DIRECTIONS:
Reprint the whole of the data exactly.

DATASET:
::::::
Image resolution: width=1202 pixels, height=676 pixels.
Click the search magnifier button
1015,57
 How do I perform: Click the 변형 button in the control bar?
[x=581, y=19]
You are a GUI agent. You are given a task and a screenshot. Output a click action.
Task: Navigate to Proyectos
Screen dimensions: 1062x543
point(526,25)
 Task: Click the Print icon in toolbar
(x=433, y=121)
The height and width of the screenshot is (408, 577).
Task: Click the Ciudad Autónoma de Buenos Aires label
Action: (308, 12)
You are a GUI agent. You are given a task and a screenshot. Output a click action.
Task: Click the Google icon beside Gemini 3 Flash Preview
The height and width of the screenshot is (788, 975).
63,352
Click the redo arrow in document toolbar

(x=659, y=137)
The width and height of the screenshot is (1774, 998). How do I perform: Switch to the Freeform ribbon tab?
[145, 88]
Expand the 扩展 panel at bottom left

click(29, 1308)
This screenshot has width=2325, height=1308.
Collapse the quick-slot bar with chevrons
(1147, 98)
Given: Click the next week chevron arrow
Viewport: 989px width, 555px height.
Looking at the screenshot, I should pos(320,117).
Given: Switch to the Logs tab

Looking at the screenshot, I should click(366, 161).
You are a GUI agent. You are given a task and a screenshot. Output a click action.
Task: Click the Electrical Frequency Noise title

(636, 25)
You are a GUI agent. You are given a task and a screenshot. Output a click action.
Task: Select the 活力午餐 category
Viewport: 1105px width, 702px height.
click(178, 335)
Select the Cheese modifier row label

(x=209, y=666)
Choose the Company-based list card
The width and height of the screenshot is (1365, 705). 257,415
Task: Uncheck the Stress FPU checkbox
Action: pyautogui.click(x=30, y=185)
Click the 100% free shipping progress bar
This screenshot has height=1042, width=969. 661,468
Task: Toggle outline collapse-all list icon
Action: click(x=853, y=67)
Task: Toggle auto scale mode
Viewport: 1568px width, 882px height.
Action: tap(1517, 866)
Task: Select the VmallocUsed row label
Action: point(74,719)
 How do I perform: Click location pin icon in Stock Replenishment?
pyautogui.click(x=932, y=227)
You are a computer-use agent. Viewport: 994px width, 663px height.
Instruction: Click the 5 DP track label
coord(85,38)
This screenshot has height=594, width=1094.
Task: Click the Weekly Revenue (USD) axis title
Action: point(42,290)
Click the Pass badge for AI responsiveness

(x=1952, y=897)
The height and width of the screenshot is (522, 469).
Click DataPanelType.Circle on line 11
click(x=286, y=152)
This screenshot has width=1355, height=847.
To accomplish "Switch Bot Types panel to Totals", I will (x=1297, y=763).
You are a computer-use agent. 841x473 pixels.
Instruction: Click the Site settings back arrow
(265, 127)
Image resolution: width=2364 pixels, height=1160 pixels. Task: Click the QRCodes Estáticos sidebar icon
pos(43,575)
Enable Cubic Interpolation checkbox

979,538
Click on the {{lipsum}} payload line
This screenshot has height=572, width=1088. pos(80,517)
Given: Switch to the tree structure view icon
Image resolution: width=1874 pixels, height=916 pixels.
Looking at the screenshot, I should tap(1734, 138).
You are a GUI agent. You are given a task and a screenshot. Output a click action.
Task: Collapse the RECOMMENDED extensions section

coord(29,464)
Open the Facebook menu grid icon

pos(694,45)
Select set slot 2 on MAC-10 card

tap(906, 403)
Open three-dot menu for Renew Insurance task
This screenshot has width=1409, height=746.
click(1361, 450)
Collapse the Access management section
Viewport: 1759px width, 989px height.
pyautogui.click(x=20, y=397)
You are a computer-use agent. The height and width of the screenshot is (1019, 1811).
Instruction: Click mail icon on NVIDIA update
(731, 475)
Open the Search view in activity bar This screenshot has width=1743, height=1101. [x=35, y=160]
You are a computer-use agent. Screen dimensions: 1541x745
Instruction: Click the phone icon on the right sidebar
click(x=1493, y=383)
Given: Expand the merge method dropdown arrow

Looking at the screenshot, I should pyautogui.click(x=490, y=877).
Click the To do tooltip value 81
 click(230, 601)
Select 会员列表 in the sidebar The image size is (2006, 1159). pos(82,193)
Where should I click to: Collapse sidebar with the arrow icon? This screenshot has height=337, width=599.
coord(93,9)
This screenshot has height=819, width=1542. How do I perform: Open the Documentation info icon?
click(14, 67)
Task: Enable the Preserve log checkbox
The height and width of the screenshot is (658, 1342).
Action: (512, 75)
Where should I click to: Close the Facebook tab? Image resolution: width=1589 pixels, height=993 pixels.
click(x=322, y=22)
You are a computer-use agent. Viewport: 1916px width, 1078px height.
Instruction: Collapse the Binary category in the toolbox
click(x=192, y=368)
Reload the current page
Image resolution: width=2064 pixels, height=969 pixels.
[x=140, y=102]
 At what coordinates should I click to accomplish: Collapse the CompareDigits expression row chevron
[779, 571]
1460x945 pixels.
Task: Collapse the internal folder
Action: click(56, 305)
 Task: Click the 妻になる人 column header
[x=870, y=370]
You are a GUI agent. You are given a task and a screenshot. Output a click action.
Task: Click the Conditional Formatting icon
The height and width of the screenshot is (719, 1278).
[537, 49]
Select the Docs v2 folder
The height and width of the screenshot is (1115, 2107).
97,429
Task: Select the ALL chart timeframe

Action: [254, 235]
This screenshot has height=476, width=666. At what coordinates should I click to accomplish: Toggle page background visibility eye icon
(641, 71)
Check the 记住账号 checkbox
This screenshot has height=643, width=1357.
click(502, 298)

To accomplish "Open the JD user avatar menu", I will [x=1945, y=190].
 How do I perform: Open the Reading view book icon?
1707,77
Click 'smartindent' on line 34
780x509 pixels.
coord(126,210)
::::::
ANSWER BOX:
Image resolution: width=1202 pixels, height=676 pixels.
Click the search magnifier button
1015,57
 How do I perform: Click the 변형 button in the control bar?
[x=581, y=19]
You are a GUI agent. You are given a task and a screenshot. Output a click action.
Task: Navigate to Proyectos
Screen dimensions: 1062x543
point(526,25)
 Task: Click the Print icon in toolbar
(x=433, y=121)
The height and width of the screenshot is (408, 577).
Task: Click the Ciudad Autónoma de Buenos Aires label
Action: (308, 12)
You are a GUI agent. You are given a task and a screenshot. Output a click action.
Task: Click the Google icon beside Gemini 3 Flash Preview
The height and width of the screenshot is (788, 975).
63,352
Click the redo arrow in document toolbar

(x=659, y=137)
The width and height of the screenshot is (1774, 998). How do I perform: Switch to the Freeform ribbon tab?
[145, 88]
Expand the 扩展 panel at bottom left

click(29, 1308)
This screenshot has width=2325, height=1308.
Collapse the quick-slot bar with chevrons
(1147, 98)
Given: Click the next week chevron arrow
Viewport: 989px width, 555px height.
Looking at the screenshot, I should pos(320,117).
Given: Switch to the Logs tab

Looking at the screenshot, I should click(366, 161).
You are a GUI agent. You are given a task and a screenshot. Output a click action.
Task: Click the Electrical Frequency Noise title

(636, 25)
You are a GUI agent. You are given a task and a screenshot. Output a click action.
Task: Select the 活力午餐 category
Viewport: 1105px width, 702px height.
click(178, 335)
Select the Cheese modifier row label

(x=209, y=666)
Choose the Company-based list card
The width and height of the screenshot is (1365, 705). 257,415
Task: Uncheck the Stress FPU checkbox
Action: pyautogui.click(x=30, y=185)
Click the 100% free shipping progress bar
This screenshot has height=1042, width=969. 661,468
Task: Toggle outline collapse-all list icon
Action: click(x=853, y=67)
Task: Toggle auto scale mode
Viewport: 1568px width, 882px height.
Action: tap(1517, 866)
Task: Select the VmallocUsed row label
Action: point(74,719)
 How do I perform: Click location pin icon in Stock Replenishment?
pyautogui.click(x=932, y=227)
You are a computer-use agent. Viewport: 994px width, 663px height.
Instruction: Click the 5 DP track label
coord(85,38)
This screenshot has height=594, width=1094.
Task: Click the Weekly Revenue (USD) axis title
Action: point(42,290)
Click the Pass badge for AI responsiveness

(x=1952, y=897)
The height and width of the screenshot is (522, 469).
Click DataPanelType.Circle on line 11
click(x=286, y=152)
This screenshot has width=1355, height=847.
To accomplish "Switch Bot Types panel to Totals", I will (x=1297, y=763).
You are a computer-use agent. 841x473 pixels.
Instruction: Click the Site settings back arrow
(265, 127)
Image resolution: width=2364 pixels, height=1160 pixels. Task: Click the QRCodes Estáticos sidebar icon
pos(43,575)
Enable Cubic Interpolation checkbox

979,538
Click on the {{lipsum}} payload line
This screenshot has height=572, width=1088. pos(80,517)
Given: Switch to the tree structure view icon
Image resolution: width=1874 pixels, height=916 pixels.
Looking at the screenshot, I should tap(1734, 138).
You are a GUI agent. You are given a task and a screenshot. Output a click action.
Task: Collapse the RECOMMENDED extensions section

coord(29,464)
Open the Facebook menu grid icon

pos(694,45)
Select set slot 2 on MAC-10 card

tap(906, 403)
Open three-dot menu for Renew Insurance task
This screenshot has width=1409, height=746.
click(1361, 450)
Collapse the Access management section
Viewport: 1759px width, 989px height.
pyautogui.click(x=20, y=397)
You are a computer-use agent. The height and width of the screenshot is (1019, 1811).
Instruction: Click mail icon on NVIDIA update
(731, 475)
Open the Search view in activity bar This screenshot has width=1743, height=1101. [x=35, y=160]
You are a computer-use agent. Screen dimensions: 1541x745
Instruction: Click the phone icon on the right sidebar
click(x=1493, y=383)
Given: Expand the merge method dropdown arrow

Looking at the screenshot, I should pyautogui.click(x=490, y=877).
Click the To do tooltip value 81
 click(230, 601)
Select 会员列表 in the sidebar The image size is (2006, 1159). pos(82,193)
Where should I click to: Collapse sidebar with the arrow icon? This screenshot has height=337, width=599.
coord(93,9)
This screenshot has height=819, width=1542. How do I perform: Open the Documentation info icon?
click(14, 67)
Task: Enable the Preserve log checkbox
The height and width of the screenshot is (658, 1342).
Action: (512, 75)
Where should I click to: Close the Facebook tab? Image resolution: width=1589 pixels, height=993 pixels.
click(x=322, y=22)
You are a computer-use agent. Viewport: 1916px width, 1078px height.
Instruction: Collapse the Binary category in the toolbox
click(x=192, y=368)
Reload the current page
Image resolution: width=2064 pixels, height=969 pixels.
[x=140, y=102]
 At what coordinates should I click to accomplish: Collapse the CompareDigits expression row chevron
[779, 571]
1460x945 pixels.
Task: Collapse the internal folder
Action: click(56, 305)
 Task: Click the 妻になる人 column header
[x=870, y=370]
You are a GUI agent. You are given a task and a screenshot. Output a click action.
Task: Click the Conditional Formatting icon
The height and width of the screenshot is (719, 1278).
[537, 49]
Select the Docs v2 folder
The height and width of the screenshot is (1115, 2107).
97,429
Task: Select the ALL chart timeframe

Action: [254, 235]
This screenshot has height=476, width=666. At what coordinates should I click to accomplish: Toggle page background visibility eye icon
(641, 71)
Check the 记住账号 checkbox
This screenshot has height=643, width=1357.
click(502, 298)

To accomplish "Open the JD user avatar menu", I will [x=1945, y=190].
 How do I perform: Open the Reading view book icon?
1707,77
Click 'smartindent' on line 34
780x509 pixels.
coord(126,210)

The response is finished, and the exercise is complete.